━━━ SOURCE RECORDS ━━━
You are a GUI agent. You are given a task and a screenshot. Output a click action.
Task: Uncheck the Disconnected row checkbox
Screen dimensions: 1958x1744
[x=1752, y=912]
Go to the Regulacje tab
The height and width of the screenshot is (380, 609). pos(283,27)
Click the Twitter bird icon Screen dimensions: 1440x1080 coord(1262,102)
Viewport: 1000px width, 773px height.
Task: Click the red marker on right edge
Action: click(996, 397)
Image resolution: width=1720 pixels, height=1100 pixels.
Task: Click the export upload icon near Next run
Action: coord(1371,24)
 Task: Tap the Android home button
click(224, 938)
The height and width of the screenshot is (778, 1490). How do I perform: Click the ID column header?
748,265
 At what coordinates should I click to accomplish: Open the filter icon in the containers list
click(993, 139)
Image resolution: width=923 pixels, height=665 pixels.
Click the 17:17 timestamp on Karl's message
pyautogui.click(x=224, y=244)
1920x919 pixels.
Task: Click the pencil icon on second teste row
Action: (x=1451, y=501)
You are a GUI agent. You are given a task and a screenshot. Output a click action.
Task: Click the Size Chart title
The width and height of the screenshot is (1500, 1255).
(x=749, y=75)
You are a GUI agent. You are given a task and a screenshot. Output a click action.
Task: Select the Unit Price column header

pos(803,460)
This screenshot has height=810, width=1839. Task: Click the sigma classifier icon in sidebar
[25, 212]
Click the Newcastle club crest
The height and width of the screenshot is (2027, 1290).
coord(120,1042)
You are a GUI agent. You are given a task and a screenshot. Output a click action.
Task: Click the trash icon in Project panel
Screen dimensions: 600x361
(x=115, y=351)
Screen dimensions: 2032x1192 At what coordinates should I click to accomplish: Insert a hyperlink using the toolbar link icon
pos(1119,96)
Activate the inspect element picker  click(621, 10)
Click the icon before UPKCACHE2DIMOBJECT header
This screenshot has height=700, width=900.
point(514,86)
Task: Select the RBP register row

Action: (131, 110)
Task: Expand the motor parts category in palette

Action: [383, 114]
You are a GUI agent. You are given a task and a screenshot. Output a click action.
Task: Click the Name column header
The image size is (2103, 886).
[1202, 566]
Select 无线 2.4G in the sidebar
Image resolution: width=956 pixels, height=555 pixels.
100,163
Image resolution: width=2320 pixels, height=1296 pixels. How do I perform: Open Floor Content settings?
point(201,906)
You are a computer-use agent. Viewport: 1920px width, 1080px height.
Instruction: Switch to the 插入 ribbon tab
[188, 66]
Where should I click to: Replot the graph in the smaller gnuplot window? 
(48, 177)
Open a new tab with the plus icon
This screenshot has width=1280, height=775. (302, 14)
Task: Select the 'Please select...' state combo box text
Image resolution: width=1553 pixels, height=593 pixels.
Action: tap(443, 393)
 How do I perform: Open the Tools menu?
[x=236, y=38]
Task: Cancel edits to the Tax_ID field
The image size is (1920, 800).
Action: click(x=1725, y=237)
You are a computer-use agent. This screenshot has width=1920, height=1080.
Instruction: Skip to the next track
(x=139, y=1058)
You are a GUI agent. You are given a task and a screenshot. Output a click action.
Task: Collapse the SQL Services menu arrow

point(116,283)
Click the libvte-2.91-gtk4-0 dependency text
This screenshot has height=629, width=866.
━━━
■ PROBLEM DESCRIPTION ■
Retype the entries from the line containing "Task: Expand the" through the line containing "point(116,283)", including both of those lines.

■ OUTPUT FOR THIS EXERCISE ■
Task: Expand the motor parts category in palette

Action: [383, 114]
You are a GUI agent. You are given a task and a screenshot. Output a click action.
Task: Click the Name column header
The image size is (2103, 886).
[1202, 566]
Select 无线 2.4G in the sidebar
Image resolution: width=956 pixels, height=555 pixels.
100,163
Image resolution: width=2320 pixels, height=1296 pixels. How do I perform: Open Floor Content settings?
point(201,906)
You are a computer-use agent. Viewport: 1920px width, 1080px height.
Instruction: Switch to the 插入 ribbon tab
[188, 66]
Where should I click to: Replot the graph in the smaller gnuplot window? 
(48, 177)
Open a new tab with the plus icon
This screenshot has width=1280, height=775. (302, 14)
Task: Select the 'Please select...' state combo box text
Image resolution: width=1553 pixels, height=593 pixels.
Action: tap(443, 393)
 How do I perform: Open the Tools menu?
[x=236, y=38]
Task: Cancel edits to the Tax_ID field
The image size is (1920, 800).
Action: click(x=1725, y=237)
You are a computer-use agent. This screenshot has width=1920, height=1080.
Instruction: Skip to the next track
(x=139, y=1058)
You are a GUI agent. You are given a task and a screenshot. Output a click action.
Task: Collapse the SQL Services menu arrow

point(116,283)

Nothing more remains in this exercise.